Perante os riscos identificados para vários hospitais públicos do Algarve e de Lisboa, a Ordem dos Médicos defendeu, a 12 de agosto, uma avaliação nacional da capacidade das unidades de saúde para continuarem a funcionar após sismos ou outras catástrofes.
A posição surge depois de um levantamento prospetivo de risco da FUNDEC, associação criada no Instituto Superior Técnico, ter concluído que vários hospitais públicos das duas regiões poderiam ficar inoperacionais e, consequentemente, sem capacidade para prestar assistência às vítimas de um sismo violento.
O estudo foi entregue ao Governo há quatro anos e divulgado em abril pela TVI e pelo jornal Sol.
Urgências e blocos operatórios têm de continuar ativos
A Ordem dos Médicos considera prioritário avaliar se as unidades hospitalares portuguesas conseguem manter em funcionamento serviços essenciais como urgências, cuidados intensivos e blocos operatórios durante e depois de uma catástrofe.
A análise deverá abranger também a disponibilidade de energia de emergência, comunicações, água, oxigénio, medicamentos e sangue, bem como os sistemas de informação e os circuitos destinados à evacuação de doentes, profissionais e visitantes.
“Portugal é um país com risco sísmico e deve garantir que os seus hospitais, enquanto infraestruturas críticas, permanecem capazes de cuidar precisamente quando a população mais precisa deles”, defendeu a Ordem.
Para a instituição, quando ocorre uma catástrofe, um hospital “não pode transformar-se em mais uma vítima”, devendo continuar a ser o local onde as populações encontram assistência.
“Preparar os nossos hospitais para continuarem a cuidar, mesmo nas circunstâncias mais adversas, é uma questão de segurança dos doentes e uma responsabilidade do Estado”, afirmou o bastonário da Ordem dos Médicos, Carlos Cortes.
Avaliação deve identificar vulnerabilidades
A Ordem propõe que a avaliação nacional envolva as autoridades de saúde, a Proteção Civil, o Instituto Nacional de Emergência Médica, as administrações hospitalares, os profissionais de saúde e especialistas das áreas técnicas consideradas relevantes.
O trabalho deverá permitir “identificar vulnerabilidades, estabelecer prioridades de investimento e garantir planos efetivos de continuidade assistencial”.
A instituição defende ainda que os planos não devem permanecer apenas no papel, devendo ser testados através de exercícios periódicos em condições próximas das que seriam enfrentadas durante uma situação real.
Essas simulações deverão avaliar a articulação entre os hospitais, a emergência pré-hospitalar, os bombeiros, a Proteção Civil e as restantes entidades envolvidas numa operação de resposta a catástrofes.

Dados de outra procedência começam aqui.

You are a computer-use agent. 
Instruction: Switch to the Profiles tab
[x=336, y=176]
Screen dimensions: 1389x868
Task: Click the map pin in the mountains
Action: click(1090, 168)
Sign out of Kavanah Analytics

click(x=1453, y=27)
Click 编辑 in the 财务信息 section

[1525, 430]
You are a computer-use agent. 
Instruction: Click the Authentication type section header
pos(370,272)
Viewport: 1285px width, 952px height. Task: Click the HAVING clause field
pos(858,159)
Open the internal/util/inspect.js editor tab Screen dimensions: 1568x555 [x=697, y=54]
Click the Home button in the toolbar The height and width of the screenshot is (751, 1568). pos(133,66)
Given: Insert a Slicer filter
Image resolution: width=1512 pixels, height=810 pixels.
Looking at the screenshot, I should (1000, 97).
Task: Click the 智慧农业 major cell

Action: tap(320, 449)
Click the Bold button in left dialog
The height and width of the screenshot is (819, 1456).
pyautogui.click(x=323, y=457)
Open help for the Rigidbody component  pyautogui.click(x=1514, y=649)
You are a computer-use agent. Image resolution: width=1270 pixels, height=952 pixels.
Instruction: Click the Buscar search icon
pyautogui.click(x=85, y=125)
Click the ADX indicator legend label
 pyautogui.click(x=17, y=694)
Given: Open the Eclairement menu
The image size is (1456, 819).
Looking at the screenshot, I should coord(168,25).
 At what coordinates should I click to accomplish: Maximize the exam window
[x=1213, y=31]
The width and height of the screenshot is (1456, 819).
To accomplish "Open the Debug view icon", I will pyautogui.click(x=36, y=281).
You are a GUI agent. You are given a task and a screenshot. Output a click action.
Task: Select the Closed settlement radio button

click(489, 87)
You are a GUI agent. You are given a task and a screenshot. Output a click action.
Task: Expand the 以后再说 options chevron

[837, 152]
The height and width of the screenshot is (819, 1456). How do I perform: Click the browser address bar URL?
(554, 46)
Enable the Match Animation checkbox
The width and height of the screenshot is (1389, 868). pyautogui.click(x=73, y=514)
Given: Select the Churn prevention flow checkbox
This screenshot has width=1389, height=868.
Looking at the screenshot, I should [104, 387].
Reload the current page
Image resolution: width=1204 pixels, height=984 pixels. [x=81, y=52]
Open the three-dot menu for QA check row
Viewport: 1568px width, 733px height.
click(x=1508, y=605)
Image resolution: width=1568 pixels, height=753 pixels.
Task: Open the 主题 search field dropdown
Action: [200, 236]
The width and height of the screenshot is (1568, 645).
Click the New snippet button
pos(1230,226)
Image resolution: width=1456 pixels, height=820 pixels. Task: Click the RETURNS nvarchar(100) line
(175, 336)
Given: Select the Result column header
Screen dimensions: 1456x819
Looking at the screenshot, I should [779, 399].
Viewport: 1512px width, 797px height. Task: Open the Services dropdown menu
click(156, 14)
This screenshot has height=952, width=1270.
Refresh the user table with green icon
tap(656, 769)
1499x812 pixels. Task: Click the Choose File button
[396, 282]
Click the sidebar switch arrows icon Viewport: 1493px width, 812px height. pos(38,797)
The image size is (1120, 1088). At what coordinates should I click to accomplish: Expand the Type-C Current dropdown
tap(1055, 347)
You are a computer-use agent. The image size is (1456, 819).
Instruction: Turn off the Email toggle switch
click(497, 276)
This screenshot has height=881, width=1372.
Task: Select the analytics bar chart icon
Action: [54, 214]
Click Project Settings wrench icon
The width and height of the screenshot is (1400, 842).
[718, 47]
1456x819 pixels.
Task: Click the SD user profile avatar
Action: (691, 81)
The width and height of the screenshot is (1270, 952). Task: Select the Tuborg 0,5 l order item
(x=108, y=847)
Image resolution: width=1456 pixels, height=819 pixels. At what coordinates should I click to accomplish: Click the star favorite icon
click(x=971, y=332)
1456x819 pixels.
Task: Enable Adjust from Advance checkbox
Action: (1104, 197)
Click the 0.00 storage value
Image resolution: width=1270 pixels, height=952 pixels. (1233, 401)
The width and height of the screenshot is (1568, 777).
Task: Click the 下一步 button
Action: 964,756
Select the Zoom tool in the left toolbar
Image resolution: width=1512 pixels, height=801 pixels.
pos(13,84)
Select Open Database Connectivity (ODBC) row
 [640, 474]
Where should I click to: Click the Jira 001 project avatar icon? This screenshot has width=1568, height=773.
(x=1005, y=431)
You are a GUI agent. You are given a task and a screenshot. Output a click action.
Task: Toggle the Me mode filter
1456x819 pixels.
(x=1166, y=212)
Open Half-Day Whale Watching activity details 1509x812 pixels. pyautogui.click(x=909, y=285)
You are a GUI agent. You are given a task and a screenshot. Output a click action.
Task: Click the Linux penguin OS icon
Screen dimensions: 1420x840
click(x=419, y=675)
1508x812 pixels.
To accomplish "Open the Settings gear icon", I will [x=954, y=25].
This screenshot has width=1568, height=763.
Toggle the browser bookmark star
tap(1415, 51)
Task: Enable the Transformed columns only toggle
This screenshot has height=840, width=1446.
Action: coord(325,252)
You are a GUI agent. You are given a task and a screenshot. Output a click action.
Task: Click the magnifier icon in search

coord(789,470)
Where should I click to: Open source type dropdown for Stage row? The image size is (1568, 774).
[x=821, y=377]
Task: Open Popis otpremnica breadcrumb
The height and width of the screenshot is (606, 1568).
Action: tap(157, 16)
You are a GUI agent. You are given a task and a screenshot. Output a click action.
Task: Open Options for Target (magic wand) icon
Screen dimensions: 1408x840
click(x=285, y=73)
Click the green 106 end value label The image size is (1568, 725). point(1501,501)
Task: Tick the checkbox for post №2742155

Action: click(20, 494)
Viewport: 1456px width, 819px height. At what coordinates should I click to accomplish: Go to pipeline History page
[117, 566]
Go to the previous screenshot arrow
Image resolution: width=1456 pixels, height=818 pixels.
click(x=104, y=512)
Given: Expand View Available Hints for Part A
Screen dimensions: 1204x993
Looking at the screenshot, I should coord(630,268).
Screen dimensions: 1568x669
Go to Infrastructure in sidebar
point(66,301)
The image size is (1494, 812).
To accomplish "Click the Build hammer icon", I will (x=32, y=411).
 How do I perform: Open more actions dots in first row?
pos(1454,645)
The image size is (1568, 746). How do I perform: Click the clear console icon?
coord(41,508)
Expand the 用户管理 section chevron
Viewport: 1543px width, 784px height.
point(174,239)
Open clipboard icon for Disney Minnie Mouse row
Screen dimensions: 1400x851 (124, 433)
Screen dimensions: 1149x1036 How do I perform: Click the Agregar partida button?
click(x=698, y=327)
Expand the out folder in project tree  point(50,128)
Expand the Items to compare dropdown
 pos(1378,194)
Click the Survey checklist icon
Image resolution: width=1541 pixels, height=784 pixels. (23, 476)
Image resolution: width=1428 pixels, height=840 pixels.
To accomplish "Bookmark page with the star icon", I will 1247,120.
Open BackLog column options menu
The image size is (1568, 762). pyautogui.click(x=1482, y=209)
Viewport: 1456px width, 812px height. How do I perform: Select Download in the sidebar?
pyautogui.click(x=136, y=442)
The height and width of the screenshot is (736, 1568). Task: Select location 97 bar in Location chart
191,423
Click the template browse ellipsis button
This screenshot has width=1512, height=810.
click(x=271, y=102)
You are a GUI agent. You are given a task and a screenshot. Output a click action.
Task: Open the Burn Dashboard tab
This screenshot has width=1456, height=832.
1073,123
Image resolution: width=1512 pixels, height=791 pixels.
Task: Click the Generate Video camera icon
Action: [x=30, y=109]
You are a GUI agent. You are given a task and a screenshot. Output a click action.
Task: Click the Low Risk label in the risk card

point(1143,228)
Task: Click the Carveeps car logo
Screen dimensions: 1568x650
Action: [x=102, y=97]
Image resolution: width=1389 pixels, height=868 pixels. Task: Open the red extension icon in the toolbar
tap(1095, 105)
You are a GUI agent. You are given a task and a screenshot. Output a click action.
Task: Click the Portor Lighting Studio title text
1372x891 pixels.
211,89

Novo hospital de Lisboa também levantou dúvidas
Notícias divulgadas em abril indicaram igualmente que o novo Hospital de Lisboa Oriental, em construção em Marvila e destinado a substituir sete hospitais da zona central da capital, contará com isolamento sísmico de base em apenas um dos seus três edifícios.
A Ordem dos Médicos manifestou a sua posição num comunicado de solidariedade para com o povo colombiano, as vítimas e as respetivas famílias, na sequência de um sismo recente.
A estrutura profissional considera que acontecimentos desta natureza reforçam a necessidade de Portugal conhecer antecipadamente as fragilidades das suas unidades hospitalares e garantir que estas mantêm capacidade de resposta quando a procura de cuidados de saúde é mais elevada.